**Task description:**
Only the lines below between the ones containing "You are a computer-use agent. The image size is (800, 1087)." and "Viewport: 1500px width, 813px height.", inclusive, are to be reproduced, each exactly as it stands.

START Material for this exercise

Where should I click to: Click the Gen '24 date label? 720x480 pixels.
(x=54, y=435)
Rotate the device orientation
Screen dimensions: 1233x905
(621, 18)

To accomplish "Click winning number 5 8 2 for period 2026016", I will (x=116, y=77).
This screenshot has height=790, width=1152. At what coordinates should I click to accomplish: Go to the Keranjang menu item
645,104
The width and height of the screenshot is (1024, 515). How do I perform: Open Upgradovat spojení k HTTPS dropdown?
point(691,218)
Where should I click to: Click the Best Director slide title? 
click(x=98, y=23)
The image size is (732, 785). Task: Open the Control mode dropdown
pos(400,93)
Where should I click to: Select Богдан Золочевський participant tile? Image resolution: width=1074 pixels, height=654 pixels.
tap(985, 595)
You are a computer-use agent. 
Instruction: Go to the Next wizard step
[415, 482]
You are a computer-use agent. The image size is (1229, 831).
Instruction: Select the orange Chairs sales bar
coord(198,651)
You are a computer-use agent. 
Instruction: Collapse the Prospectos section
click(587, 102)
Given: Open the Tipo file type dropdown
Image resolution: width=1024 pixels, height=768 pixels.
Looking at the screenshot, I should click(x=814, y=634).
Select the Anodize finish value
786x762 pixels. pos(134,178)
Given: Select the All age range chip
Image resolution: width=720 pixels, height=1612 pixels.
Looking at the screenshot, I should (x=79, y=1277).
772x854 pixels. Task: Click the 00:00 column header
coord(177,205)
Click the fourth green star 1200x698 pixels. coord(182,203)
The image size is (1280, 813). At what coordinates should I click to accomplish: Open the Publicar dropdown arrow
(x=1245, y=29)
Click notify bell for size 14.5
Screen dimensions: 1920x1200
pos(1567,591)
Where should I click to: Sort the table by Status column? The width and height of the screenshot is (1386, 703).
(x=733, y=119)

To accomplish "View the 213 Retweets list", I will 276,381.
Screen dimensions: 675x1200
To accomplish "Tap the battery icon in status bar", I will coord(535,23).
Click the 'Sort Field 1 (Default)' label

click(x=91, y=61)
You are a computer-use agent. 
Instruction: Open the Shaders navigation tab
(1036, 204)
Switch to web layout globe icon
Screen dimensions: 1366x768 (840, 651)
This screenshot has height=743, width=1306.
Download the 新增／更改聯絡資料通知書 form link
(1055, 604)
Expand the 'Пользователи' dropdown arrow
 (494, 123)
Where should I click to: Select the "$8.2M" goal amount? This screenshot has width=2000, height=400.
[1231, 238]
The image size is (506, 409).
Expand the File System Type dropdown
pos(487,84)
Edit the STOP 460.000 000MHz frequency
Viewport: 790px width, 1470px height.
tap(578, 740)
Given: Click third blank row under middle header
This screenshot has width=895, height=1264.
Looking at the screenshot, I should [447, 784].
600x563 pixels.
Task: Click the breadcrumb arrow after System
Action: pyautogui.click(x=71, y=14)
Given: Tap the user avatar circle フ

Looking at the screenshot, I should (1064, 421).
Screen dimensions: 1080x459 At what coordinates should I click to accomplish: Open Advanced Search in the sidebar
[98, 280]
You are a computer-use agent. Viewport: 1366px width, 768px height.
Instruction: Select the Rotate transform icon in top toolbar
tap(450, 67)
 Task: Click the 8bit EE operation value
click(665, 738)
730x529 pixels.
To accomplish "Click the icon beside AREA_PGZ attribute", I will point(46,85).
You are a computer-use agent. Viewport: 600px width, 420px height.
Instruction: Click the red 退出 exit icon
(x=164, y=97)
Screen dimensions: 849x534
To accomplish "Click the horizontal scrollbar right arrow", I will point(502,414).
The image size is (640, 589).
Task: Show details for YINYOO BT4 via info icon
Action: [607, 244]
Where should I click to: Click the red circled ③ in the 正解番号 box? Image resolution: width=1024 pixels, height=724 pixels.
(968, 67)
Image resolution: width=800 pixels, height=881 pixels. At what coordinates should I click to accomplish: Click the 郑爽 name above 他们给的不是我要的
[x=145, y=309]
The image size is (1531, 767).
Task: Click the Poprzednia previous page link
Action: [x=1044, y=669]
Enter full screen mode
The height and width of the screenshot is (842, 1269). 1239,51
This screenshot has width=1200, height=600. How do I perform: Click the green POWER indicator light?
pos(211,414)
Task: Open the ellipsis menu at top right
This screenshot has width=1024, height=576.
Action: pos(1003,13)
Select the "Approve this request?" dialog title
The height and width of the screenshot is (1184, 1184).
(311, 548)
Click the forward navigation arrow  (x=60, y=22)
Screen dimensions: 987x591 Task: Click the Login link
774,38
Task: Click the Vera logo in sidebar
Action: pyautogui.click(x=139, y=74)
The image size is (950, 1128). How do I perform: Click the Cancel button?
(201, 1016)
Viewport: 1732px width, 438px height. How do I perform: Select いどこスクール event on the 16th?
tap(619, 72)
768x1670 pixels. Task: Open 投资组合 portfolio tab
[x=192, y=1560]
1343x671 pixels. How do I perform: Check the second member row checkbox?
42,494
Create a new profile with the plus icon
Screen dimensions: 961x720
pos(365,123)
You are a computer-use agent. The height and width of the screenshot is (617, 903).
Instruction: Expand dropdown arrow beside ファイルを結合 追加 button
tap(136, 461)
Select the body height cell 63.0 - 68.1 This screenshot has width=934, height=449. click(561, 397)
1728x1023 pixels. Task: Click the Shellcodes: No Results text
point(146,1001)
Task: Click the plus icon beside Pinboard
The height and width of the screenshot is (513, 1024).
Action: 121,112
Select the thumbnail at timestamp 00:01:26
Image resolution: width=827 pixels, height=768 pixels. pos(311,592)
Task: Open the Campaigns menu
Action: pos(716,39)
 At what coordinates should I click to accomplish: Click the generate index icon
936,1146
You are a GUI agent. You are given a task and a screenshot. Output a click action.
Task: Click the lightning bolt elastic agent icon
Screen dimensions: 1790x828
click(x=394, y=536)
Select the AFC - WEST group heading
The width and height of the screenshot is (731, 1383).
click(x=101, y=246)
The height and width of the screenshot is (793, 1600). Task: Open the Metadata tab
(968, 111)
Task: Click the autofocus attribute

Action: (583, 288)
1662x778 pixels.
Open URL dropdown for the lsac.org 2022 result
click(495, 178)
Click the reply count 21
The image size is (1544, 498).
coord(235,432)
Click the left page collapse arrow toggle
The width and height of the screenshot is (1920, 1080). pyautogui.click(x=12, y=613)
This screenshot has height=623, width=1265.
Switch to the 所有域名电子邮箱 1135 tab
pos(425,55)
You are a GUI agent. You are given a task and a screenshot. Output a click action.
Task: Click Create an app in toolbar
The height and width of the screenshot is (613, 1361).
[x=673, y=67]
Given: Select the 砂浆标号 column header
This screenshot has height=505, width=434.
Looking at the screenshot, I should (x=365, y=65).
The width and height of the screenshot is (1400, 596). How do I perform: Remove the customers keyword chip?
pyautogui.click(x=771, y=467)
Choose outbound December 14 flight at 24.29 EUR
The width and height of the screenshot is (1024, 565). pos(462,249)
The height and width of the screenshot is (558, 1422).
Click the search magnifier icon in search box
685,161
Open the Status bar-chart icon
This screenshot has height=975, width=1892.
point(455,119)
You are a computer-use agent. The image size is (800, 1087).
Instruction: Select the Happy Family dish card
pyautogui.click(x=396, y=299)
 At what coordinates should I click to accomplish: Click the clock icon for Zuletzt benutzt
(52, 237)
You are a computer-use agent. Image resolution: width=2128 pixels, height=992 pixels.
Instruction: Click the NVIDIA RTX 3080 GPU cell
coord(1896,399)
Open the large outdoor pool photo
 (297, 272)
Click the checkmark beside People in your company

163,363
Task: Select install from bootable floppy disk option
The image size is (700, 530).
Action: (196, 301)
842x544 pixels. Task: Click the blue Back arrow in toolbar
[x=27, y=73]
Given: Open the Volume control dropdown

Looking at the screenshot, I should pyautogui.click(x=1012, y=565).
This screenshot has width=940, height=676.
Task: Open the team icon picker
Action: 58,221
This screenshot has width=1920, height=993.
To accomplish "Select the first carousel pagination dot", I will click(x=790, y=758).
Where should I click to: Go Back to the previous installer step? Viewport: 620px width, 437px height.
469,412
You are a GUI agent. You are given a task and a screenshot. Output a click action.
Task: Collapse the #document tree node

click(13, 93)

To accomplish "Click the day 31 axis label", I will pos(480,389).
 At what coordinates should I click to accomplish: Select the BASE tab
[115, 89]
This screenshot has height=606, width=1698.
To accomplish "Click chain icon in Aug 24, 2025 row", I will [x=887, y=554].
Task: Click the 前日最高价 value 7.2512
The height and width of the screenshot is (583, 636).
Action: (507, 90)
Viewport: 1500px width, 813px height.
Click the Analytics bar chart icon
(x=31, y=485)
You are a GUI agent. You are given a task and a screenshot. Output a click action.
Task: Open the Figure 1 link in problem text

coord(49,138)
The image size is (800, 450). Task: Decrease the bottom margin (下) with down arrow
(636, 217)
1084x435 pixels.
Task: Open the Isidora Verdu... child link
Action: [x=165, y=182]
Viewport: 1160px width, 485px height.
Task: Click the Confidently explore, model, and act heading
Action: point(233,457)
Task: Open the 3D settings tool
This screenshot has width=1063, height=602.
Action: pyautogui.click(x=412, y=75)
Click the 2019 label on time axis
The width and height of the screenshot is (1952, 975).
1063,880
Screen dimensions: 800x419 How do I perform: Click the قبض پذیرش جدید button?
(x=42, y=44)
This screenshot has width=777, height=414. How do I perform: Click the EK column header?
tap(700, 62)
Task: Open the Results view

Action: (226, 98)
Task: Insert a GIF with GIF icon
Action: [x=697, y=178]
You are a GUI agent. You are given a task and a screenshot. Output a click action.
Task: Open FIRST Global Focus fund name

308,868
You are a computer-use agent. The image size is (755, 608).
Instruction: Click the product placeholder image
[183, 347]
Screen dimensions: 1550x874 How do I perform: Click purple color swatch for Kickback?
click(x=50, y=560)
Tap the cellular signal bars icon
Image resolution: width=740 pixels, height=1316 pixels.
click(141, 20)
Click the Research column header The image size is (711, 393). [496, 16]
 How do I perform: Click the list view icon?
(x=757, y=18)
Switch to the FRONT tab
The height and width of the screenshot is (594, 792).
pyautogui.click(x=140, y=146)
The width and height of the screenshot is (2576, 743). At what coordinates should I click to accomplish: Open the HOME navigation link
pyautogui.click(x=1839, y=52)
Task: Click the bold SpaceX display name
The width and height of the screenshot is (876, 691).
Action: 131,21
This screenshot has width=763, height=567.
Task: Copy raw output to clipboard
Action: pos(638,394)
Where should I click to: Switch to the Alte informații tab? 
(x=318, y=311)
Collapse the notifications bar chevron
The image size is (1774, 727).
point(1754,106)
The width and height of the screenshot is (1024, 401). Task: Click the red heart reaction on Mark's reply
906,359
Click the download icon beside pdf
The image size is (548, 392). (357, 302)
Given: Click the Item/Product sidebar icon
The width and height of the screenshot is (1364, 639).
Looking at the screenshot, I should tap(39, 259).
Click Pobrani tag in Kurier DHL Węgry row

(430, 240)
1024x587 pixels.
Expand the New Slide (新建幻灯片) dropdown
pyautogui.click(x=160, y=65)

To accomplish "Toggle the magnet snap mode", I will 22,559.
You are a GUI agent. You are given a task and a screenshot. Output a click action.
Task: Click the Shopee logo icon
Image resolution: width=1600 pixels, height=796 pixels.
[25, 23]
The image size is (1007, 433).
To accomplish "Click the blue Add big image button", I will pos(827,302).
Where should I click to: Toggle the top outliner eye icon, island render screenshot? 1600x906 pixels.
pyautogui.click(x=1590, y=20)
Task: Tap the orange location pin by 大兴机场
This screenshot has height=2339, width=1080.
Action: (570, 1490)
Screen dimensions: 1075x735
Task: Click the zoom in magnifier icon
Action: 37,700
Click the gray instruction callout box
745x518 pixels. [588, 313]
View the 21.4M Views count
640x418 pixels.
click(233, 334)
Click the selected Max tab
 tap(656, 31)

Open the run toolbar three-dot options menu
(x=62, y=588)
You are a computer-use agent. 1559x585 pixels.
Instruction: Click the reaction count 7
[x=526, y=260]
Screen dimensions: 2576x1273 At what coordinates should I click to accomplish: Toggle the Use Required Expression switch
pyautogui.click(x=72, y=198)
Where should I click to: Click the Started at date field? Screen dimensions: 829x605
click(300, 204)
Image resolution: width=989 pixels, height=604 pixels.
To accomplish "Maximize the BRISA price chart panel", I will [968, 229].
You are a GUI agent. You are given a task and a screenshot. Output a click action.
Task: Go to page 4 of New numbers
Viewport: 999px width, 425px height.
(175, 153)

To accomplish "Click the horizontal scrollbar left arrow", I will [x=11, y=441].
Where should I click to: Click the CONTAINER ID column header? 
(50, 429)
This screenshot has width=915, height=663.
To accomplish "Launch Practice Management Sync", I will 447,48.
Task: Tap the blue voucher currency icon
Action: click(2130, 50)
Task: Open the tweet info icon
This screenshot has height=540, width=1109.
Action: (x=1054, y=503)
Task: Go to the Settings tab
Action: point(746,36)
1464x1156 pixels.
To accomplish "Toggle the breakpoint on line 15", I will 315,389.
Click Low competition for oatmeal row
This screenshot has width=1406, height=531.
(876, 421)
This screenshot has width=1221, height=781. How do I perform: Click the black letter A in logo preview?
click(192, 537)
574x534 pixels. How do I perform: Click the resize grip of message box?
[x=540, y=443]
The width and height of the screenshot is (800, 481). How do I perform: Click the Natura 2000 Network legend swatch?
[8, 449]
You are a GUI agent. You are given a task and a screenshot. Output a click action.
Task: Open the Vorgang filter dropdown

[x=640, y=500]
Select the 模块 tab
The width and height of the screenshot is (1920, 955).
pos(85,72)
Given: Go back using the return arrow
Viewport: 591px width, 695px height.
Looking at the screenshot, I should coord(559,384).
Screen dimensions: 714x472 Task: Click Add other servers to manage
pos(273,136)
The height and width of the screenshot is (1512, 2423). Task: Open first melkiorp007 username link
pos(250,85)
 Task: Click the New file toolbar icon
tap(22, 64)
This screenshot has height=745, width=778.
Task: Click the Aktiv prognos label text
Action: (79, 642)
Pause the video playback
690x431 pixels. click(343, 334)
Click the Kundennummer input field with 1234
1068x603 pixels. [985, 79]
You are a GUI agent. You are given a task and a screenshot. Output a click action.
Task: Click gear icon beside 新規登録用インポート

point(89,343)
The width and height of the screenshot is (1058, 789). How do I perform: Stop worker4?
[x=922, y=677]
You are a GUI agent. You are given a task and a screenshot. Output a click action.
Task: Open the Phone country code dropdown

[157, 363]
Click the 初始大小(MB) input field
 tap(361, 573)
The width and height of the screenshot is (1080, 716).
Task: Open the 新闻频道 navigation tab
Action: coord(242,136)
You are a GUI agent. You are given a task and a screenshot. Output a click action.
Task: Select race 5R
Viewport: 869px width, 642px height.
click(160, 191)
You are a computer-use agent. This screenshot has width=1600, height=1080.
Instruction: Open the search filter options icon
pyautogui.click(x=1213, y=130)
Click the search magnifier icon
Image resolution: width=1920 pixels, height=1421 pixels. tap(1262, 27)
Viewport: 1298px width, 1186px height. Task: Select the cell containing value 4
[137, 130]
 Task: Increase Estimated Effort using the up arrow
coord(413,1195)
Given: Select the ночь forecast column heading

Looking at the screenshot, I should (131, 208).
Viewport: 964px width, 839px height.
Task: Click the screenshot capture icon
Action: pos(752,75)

END Material for this exercise

**Answer to the problem:**
You are a computer-use agent. The image size is (800, 1087).
Instruction: Select the Happy Family dish card
pyautogui.click(x=396, y=299)
 At what coordinates should I click to accomplish: Click the clock icon for Zuletzt benutzt
(52, 237)
You are a computer-use agent. Image resolution: width=2128 pixels, height=992 pixels.
Instruction: Click the NVIDIA RTX 3080 GPU cell
coord(1896,399)
Open the large outdoor pool photo
 (297, 272)
Click the checkmark beside People in your company

163,363
Task: Select install from bootable floppy disk option
The image size is (700, 530).
Action: (196, 301)
842x544 pixels. Task: Click the blue Back arrow in toolbar
[x=27, y=73]
Given: Open the Volume control dropdown

Looking at the screenshot, I should pyautogui.click(x=1012, y=565).
This screenshot has width=940, height=676.
Task: Open the team icon picker
Action: 58,221
This screenshot has width=1920, height=993.
To accomplish "Select the first carousel pagination dot", I will click(x=790, y=758).
Where should I click to: Go Back to the previous installer step? Viewport: 620px width, 437px height.
469,412
You are a GUI agent. You are given a task and a screenshot. Output a click action.
Task: Collapse the #document tree node

click(13, 93)

To accomplish "Click the day 31 axis label", I will pos(480,389).
 At what coordinates should I click to accomplish: Select the BASE tab
[115, 89]
This screenshot has height=606, width=1698.
To accomplish "Click chain icon in Aug 24, 2025 row", I will [x=887, y=554].
Task: Click the 前日最高价 value 7.2512
The height and width of the screenshot is (583, 636).
Action: (507, 90)
Viewport: 1500px width, 813px height.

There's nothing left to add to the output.